Gelelim artılarına +++++++
+ Görünüm. depo tasarımı, göstergeler. Özellikle geceleyin mavi renk çok hoş.
+ Aydınlatma. Armut tasarım far süper aydınlatıyor.
+ Yol tutuş ve hakimiyet. Bu motoru acemi birisine verin bir hafta sonra motorsiklet ile ilgili korkularını yener. Şehir trafiğinde sizi zora sokmayan keşmekeşten kurtaran bir kıvraklığa sahip.
+ Yakıt tüketimi. Depoyu tam 15.80 lt shell'den doldurdum. Hava bastıklarını düşünmüştüm ama bu benzinle tam 630 km kullandım yedeğe 560 km'de geçti ardından fazla şansımı zorlamadan benzin aldım tekrar.
+ Sağlam. 6300 kilometredeyim gevşeyen sarkan titreyen hiçbirsey yok. Regal Raptor ve kangda 125 ile kıyaslamıyorum bile. Regal sıfır idi aldığımda 400 km'ye geldiğinde servise gittim herşeyini tüm vidaları sıktırdım. Bu motorda oluşan titreşimin zerresi Honda'da yok. Yanlış anlaşılmasın cb 125'de titreşim yok demiyorum. Rölantide ve alt devirlerle üst devir sınırlarında var ancak bu el uyuşturacak taş dökecek hasta edecek tipten değil aksine benim hoşuma giden tatlı bir his sonuçta elektrik motoruna binmiyoruz altımda bir makina olduğu hissini ve bu makinanın çalıştığının bir göstergesi olduğunu düşünüyorum.
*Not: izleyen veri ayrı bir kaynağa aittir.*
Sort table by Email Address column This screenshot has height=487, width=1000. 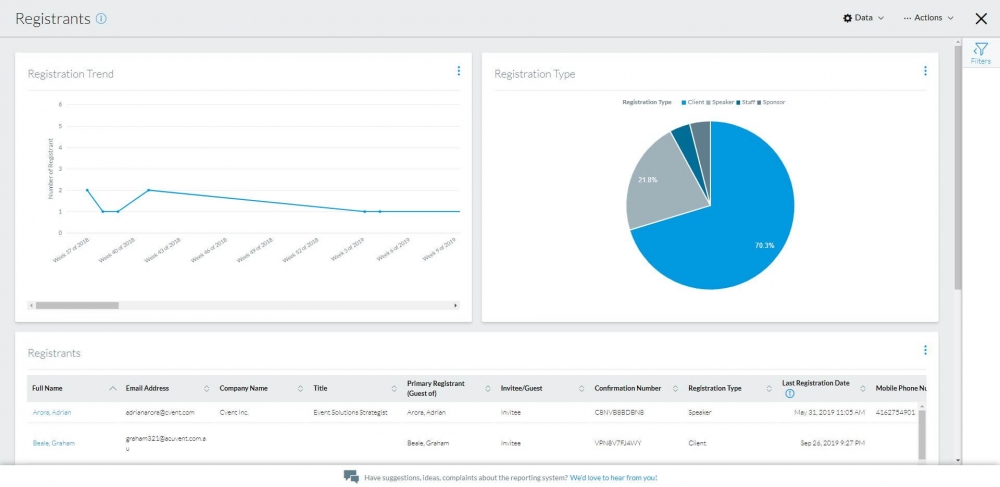tap(206, 388)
+ Boyası. Atacak, kalkacak cinsten değil üzerine yanlışlıkla defalarca anahtarımı kaskımı çarptim banamısın demedi. Tazyikli suyla yıkatıyorum her seferinde hiç bir şekilde zarar ziyan yok.
+ İzolasyon. Ragal raptoru her yıkadığımda bu bana bir bujiye yada temizliğine maloluyordu. cb 125 bu konuda özellikle beğenimi kazandı çünki ben temiz motora binmeyi seviyorum. İstediği kadar basınçlı olsun her seferinde bir marşta çalıştı motor.
+ Mutluluk. Ben bu motoru alırken çıkar ilişkisine girmedim açmak gerekirse büyük beklentilerim yoktu amacım tekrar iki tekerin özgürlüğüne kavuşmaktı. Ve ihtiyacım olan özel zamanı iş çıkışlarında boğaz turlarında tek başıma yaptığım geizlerde bu motorla doya doya yaşadım. Eğer küçük meseleleri sorun etsem (bu motorla ilgili şehir efsanelerini) zevk alamazdım.
+ İşletim maliyeti. Sorunsuz yapısı ve servis periyotları ile yağını değiştirin devam edin.
+ Marka güvencesi. Tamamen ön yargısız olarak yazıyorum. Örnek gerekirse birçok Çin malı motor vardır ki Honda cb 125'ten daha üstün atak ve seri hatta daha titreşimsiz zaten Honda cb 125'te Çin'de üretiliyor. Ben üretim ve Honda markasının standartlarının farklılığına hiç değinmeyeceğim sadece kullanırken memnuniyetimi biliyorum ki bu bana yeter. Ancak şu varki siz bir malı aldığınızda onun arkasında duran birde yetkin güvenilir kurumsallaşmış bir firma arıyorsunuz işte bu noktada ben bu motordan ve Markadan memnunum. Servise gittiğim her seferinde arabamı yetkili servise götürdüğümde aldığım hizmeti ve servisi aldım
Sonuç olarak, aklıma gelen gelmeyen değerlendirmediğim birçok sorun yada beğenimi atlamış olabilirm sonuçta bunlar benim subjektif değerlendirmelerim ve kriterlerim sizde o yönüyle değerlendirirseniz memnun olurum. Tekrar ediyorum bu yazdıklarım benim Honda cb 125 ile aramdaki ikili ilişkim yani biraz bana özel artık sizlerde biliyorsunuz aramızda geçenleri okumaya vakit ayırdığınız için teşekkür ederim.